Zaznaczył, że jeśli konieczne będzie odparcie wrogiej ofensywy na terytorium Ukrainy, wiele będzie zależało od ilości i jakości personelu połączonego zgrupowania wojsk rosyjskich i białoruskich. Zwrócił też uwagę na gotowość Sił Zbrojnych Ukrainy do wzmocnienia kierunku północnego w przypadku zwiększonego ryzyka przystąpienia Białorusi do operacji specjalnej.

Tymczasem prezydent Białorusi Alaksandr Łukaszenka już wcześniej wielokrotnie deklarował, że Mińsk nie wyśle ​​swoich żołnierzy do udziału w specjalnej operacji wojskowej. Według niego po prostu nie jest to konieczne, ponieważ armia rosyjska radzi sobie z postawionymi zadaniami.
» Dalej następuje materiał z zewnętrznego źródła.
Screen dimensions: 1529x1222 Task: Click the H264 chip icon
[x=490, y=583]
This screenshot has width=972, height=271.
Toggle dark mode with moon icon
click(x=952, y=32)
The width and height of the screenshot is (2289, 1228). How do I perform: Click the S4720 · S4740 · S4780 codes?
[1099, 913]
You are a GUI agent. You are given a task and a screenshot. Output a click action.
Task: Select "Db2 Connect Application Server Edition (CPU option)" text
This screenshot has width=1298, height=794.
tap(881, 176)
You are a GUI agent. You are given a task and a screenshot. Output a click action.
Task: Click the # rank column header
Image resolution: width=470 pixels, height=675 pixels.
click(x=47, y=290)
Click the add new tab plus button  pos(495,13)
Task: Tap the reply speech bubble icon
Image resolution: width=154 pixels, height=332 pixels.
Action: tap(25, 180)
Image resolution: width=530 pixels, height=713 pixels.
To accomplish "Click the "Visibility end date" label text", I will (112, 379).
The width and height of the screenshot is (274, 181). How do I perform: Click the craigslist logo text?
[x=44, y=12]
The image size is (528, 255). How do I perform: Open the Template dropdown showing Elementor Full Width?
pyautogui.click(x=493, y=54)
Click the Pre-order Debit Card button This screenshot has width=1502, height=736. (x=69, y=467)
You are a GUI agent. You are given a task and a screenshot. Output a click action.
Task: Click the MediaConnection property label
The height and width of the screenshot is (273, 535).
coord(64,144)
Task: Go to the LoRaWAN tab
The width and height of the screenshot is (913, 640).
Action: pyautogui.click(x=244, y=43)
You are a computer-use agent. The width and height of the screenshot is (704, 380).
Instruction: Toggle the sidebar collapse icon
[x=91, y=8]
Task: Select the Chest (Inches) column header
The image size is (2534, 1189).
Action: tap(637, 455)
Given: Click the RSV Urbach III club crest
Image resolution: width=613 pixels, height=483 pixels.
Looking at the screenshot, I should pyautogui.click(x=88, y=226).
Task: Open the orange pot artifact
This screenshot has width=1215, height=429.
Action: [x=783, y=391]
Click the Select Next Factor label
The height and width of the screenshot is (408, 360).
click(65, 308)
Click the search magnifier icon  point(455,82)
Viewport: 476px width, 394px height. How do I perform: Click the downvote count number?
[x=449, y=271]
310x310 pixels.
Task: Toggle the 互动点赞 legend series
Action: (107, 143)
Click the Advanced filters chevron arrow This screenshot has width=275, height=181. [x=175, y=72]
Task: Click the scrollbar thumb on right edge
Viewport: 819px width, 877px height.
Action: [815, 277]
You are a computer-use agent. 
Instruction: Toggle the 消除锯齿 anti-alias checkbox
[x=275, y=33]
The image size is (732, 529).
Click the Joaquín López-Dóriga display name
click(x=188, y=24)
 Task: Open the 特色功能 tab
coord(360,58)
Koncentracja zgrupowania rosyjsko-białoruskiego w pobliżu granicy z Ukrainą może więc nastąpić ze względu na konieczność zapobieżenia prowokacjom ze strony ukraińskiej, a także inwazji wojsk z sąsiednich państw NATO, przede wszystkim z Polski. Niewykluczone, że Warszawa będzie chciała wykorzystać sytuację i zrealizować swoje wieloletnie ambicje terytorialne na Ukrainie. Wcześniej szef Służby Wywiadu Siergiej Naryszkin powiedział, że Warszawa ma takie plany.
9 komentarzy
informacja
Drogi Czytelniku, aby móc komentować publikację, musisz login.
  1. -2
    3 grudnia 2022 16:52
    Dowódca połączonych sił Sił Zbrojnych Ukrainy stwierdził, że obecnie nie ma zagrożenia ze strony Białorusi

    I po co to deklarować?
    W Siłach Zbrojnych Ukrainy i Zachodu zwolennicy zapomną, kto dowodzi?
  2. Komentarz został usunięty.
  3. +1
    3 grudnia 2022 17:16
    Deklarował i deklarował, jest cały Kijów rozmówców ...
  4. +2
    3 grudnia 2022 17:22
    Dobrze, gdy są prawdziwi przyjaciele i niezawodni sojusznicy – ​​wtedy wspólne państwo jest silne.
  5. 0
    3 grudnia 2022 17:25
    Uspokajają się. Dobrze niech. Im bardziej się zrelaksujemy, tym będzie nam łatwiej.
  6. 0
    3 grudnia 2022 19:30
    Istnieje zagrożenie ze strony Białorusi. A zagrożenie dla Białorusi istnieje. Kiedy, wkrótce się dowiemy. Pistolet wisi. To niemożliwe, żeby broń nie wypaliła. Dokładniej, jest to bardzo możliwe, choć mało prawdopodobne.
    1. Alf
      0
      3 grudnia 2022 20:03
      Cytat z iouris
      zagrożenie dla Białorusi istnieje.

      Słynna formuła Fleet in Being nadal działa...
  7. +1
    3 grudnia 2022 23:01
    Ale kto zgadnie, jakie plany ma generał Armageddon, jak się na to decyduje. I pewnie koperek na fusach z kawy.
  8. -4
    3 grudnia 2022 23:49
    Nie będzie żadnej aktywnej interwencji ze strony Łukaszenki, dopóki jasno nie zobaczy, która strona ma przewagę.
    A wcześniej - „to nie jest nasza wojna”.
    1. +1
      4 grudnia 2022 05:55
      Jeszcze przed rozpoczęciem NWO mówił, że w razie konfliktu „stanę między wami”. Pod warunkiem, że będzie wierny swoim słowom.